Site icon M.J. Ortmeier

Alençon

Chapter 2

Chateau Alençon, Normandy – 1046

The castle wasn’t blockaded, but Mabel and her father were shut up inside as if it was. For nearly two months, they dared not leave for fear of personal attack. The family of William d’Echauffour—who was called Fitz Giroie—had come for vengeance. Mabel’s father wouldn’t give them the satisfaction of meeting on the field. He’d done no wrong; he didn’t need to defend himself by combat.
Instead, the brothers, nephews and friends of Fitz Giroie pillaged the countryside all around like common brigands and bandits. That the Duke of Normandy didn’t act to stop them was an outrage, even if he was barely a man. All he had to do was give the order to his Constable, Ralph de Gacé. Alençon belonged to Normandy. They were his people being slaughtered and raped, his lands being burned.

“I knew it when I saw the red curls,” her father told her as she strolled with him in the courtyard, the most exercise she could get these days. “Duke Robert was so proud of his boy’s giant head, he didn’t care that it was covered with the hair of Judas. I warned him he should get a true heir on that Princess of England. ‘Red hair brings ruin,’ I told him. And look at the state of Normandy. Going to hell.”

Mabel agreed. There was constant, uncontrolled feuding amongst the duke’s vassals. All his childhood guardians had been murdered, except de Gacé, who had probably been the murderer. Since Duke William had been knighted two years before, things had quieted down. But his vassals were running wild again, attacking the Bellêmes.

“If he can’t control things,” Mabel said, “then they need to find someone who can. Why was a bastard allowed to rule, anyway?”

“They wanted to keep his father happy. Duke Robert was a devil when crossed. That’s why I liked him so much. A generous man, a great friend, but you had to know the boundaries. ‘Keep them close, but keep them worried.’”

“But when he died they should have put his son in a monastery. There were other, better men to be duke. There was William’s uncle, the Count of Arques. And there was Guy of Brionne, his cousin. Why choose the one who was a bastard?”

“None of them were men. There were only boys to choose from, and feuding factions who controlled them. William had the most powerful men to back him and use him. Duke Robert chose his friends well. Remember that, dearest. Choose your friends well, and your enemies carefully.”

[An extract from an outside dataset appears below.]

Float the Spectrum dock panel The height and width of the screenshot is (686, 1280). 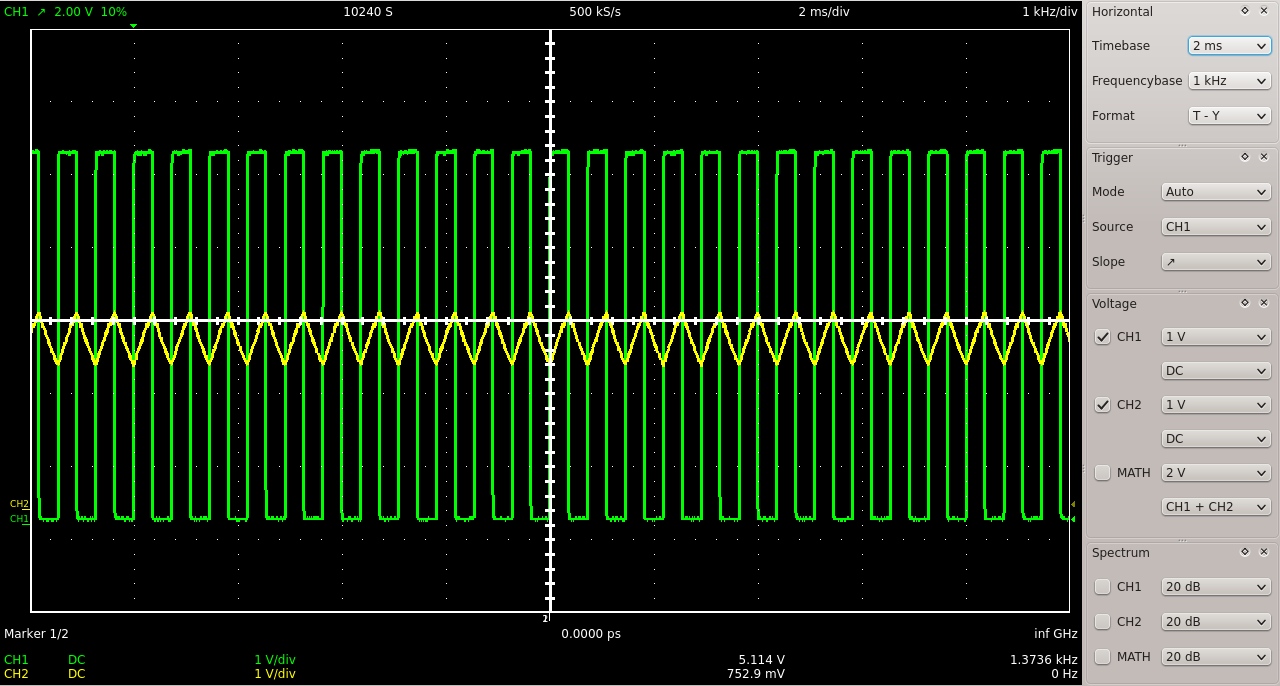click(1245, 552)
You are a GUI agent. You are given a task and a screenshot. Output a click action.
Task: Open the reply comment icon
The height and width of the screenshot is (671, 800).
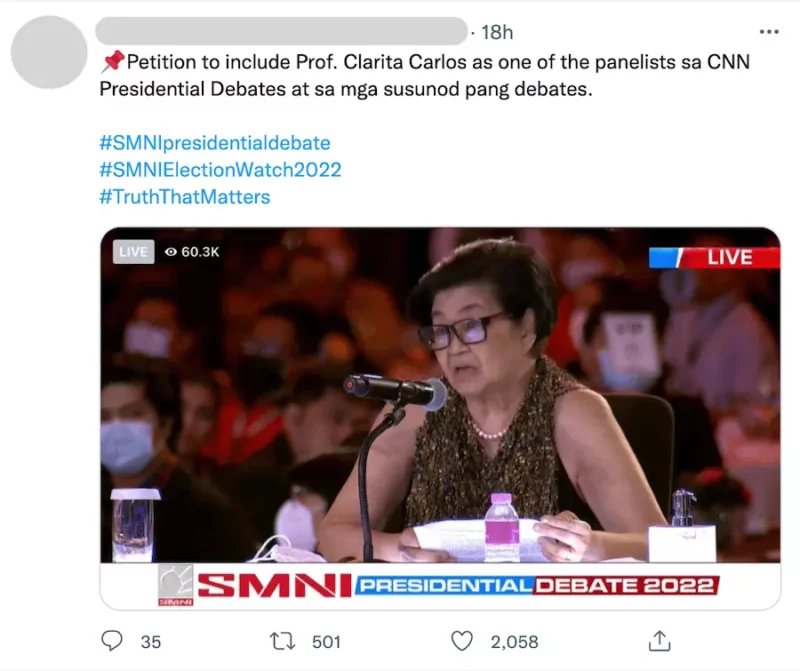(112, 641)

Mabel bit her lip at that. Her father had made some powerful enemies by disciplining one of their friends harshly, and publicly. Though it was justified, Mabel thought perhaps it would be better if one punished one’s enemies quietly.

Finally, help arrived. Her father’s cousin by marriage, Guy de Laval, sent a message. He and Geoffrey de Mayenne had negotiated with the marauders and sent them away. Mabel and her ladies went to the wall above the gate to watch the lines of chevaliers approaching, to cheer for them and throw flowers. There must be a hundred chevaliers, dressed for battle. And these were just the representatives coming to free the castle. The armies must be enormous.

“Oh, there’s your brother,” Hildeburgis said with a sigh, and the other ladies giggled. The tall fifteen-year-old was the daughter of Sieur Guy. Too bad she’d inherited the long face that most of the men of the family wore.

Arnoul, Mabel’s brother, had grown since she’d last seen him. Just as she knew her own beauty for what it was, she recognized his, as well. He was a male version of her. Physically, at least. Three years older, he had left home a decade ago to serve in Sieur Guy’s household. Now, at seventeen, he was a squire, carrying a banner with the blue eagle of the de Lavals. Hildeburgis was in love. No wonder she was sent to stay with Mabel’s family so much. It was the one place she was least likely to be in company with Arnoul. Mabel rarely saw him, herself, so she couldn’t know his character. But he must have argued in favor of aiding their father.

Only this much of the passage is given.